Empfang schlechter
Test: Strahlenschützer für Handys wirkungslos

Laut Hersteller sollen die kleinen Geräte, die auf die Antenne des Handys aufgesteckt werden, die Funkwellenbelastung verringern.

ddp HAMBURG. Die Strahlenschutz-Aufsätze für Handys sind wirkungslos. Die Strahlenbelastung sei die gleiche - ob mit oder ohne Schutzkappe, teilte das Fachmagazin Computer Bild am Montag in Hamburg mit. Laut Hersteller sollen die kleinen Geräte, die auf die Antenne des Handys aufgesteckt werden, die Funkwellenbelastung verringern.

Dem Test-Ergebnis von Computer-Bild zufolge "schlucken" zwar die Aufsätze einen Teil der Sendeenergie des Handys. Die Mobilfunk-Basisstationen (Sendemasten) regeln jedoch die Sendeleistung des Handys per Funkbefehl sofort wieder hoch, um die Verluste auszugleichen. Der Handy-Benutzer müsse sogar mit negativen Auswirkungen der sinnlosen Produkte rechnen: Der Empfang des Handys sei mit aufgesetzter Schutzkappe schlechter. Außerdem leiste der Handy-Akku dadurch mehr und entlade sich schneller, heißt es.

» **Übungsaufgaben**:
1. Wie werden laut dem Artikel über Handy-Strahlenschützer die Verluste ausgeglichen, die durch die Aufsätze entstehen?
2. Stimmen diese Aussagen mit dem Artikel über Handy-Strahlenschützer überein? Begründe jede Antwort mit einem wörtlichen Zitat.
(a) Mit aufgesteckter Schutzkappe ist die Strahlenbelastung geringer.
(b) Mit aufgesetzter Schutzkappe ist der Empfang des Handys schlechter.
(c) Der Handy-Akku hält mit Aufsatz länger durch.
3. Schreibe den Artikel über Handy-Strahlenschützer nach seinem letzten Satz weiter.
Die Daten braucht man zur Bearbeitung nicht.

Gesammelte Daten
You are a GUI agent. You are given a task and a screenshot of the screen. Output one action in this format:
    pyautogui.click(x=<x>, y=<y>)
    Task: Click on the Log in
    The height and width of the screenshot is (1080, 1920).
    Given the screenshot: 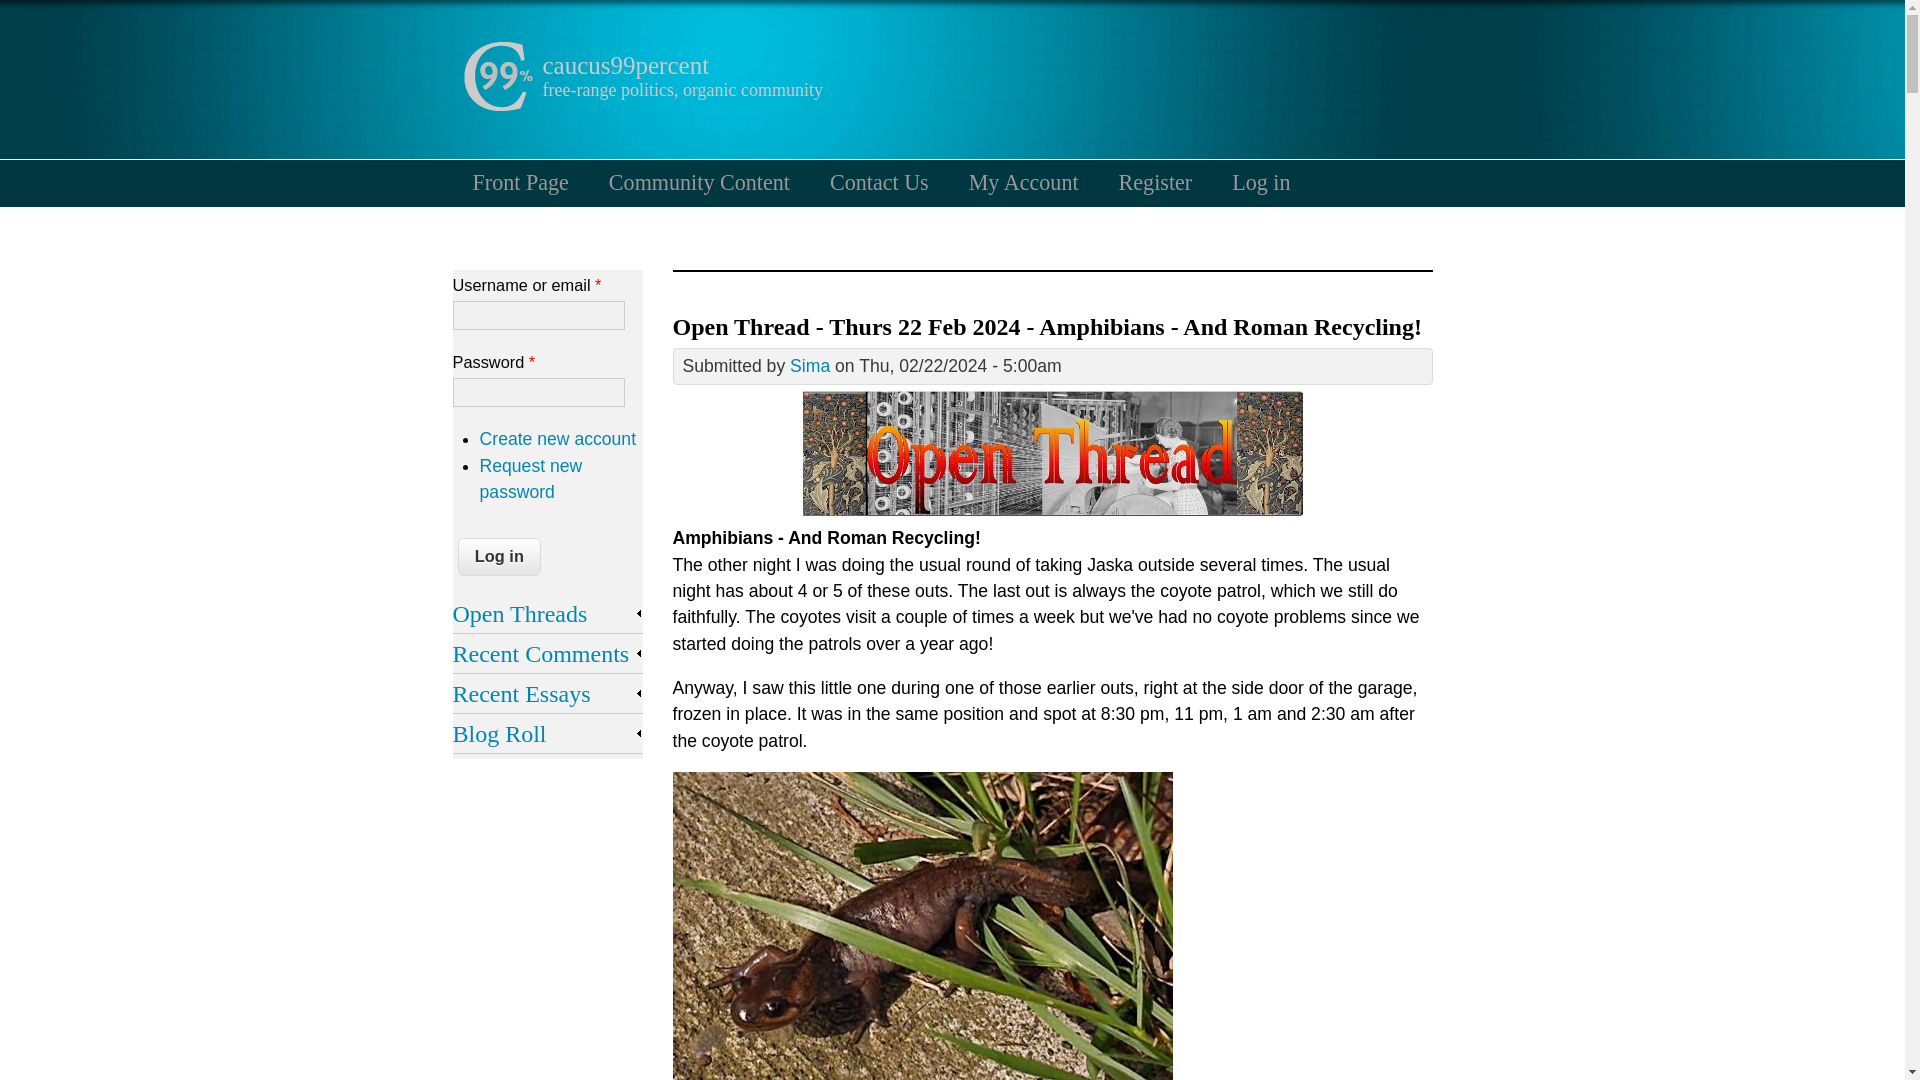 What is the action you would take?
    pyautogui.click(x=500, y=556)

» **Lösungen**:
1. Die Mobilfunk-Basisstationen regeln die Sendeleistung des Handys per Funkbefehl sofort wieder hoch.

2.
(a) Nein: „Die Strahlenbelastung sei die gleiche - ob mit oder ohne Schutzkappe“
(b) Ja: „Der Empfang des Handys sei mit aufgesetzter Schutzkappe schlechter.“
(c) Nein: „Außerdem leiste der Handy-Akku dadurch mehr und entlade sich schneller“

3.
Die Experten raten, nur Handys mit guter Sende- und Empfangsqualität zu benutzen. Diese Mobiltelefone würden mit niedriger Sendeleistung eine qualitativ gute Verbindung halten. Das Handy sollte nach Angaben der Tester einen möglichst niedrigen «SAR»-Wert haben. Dieser zeigt, wie sehr ein Handy den Kopf des Benutzers mit Funkwellen belastet. Auch könne der Handy-Benutzer eine Freisprecheinrichtung benutzen, damit das Handy nicht ans Ohr gehalten werden muss.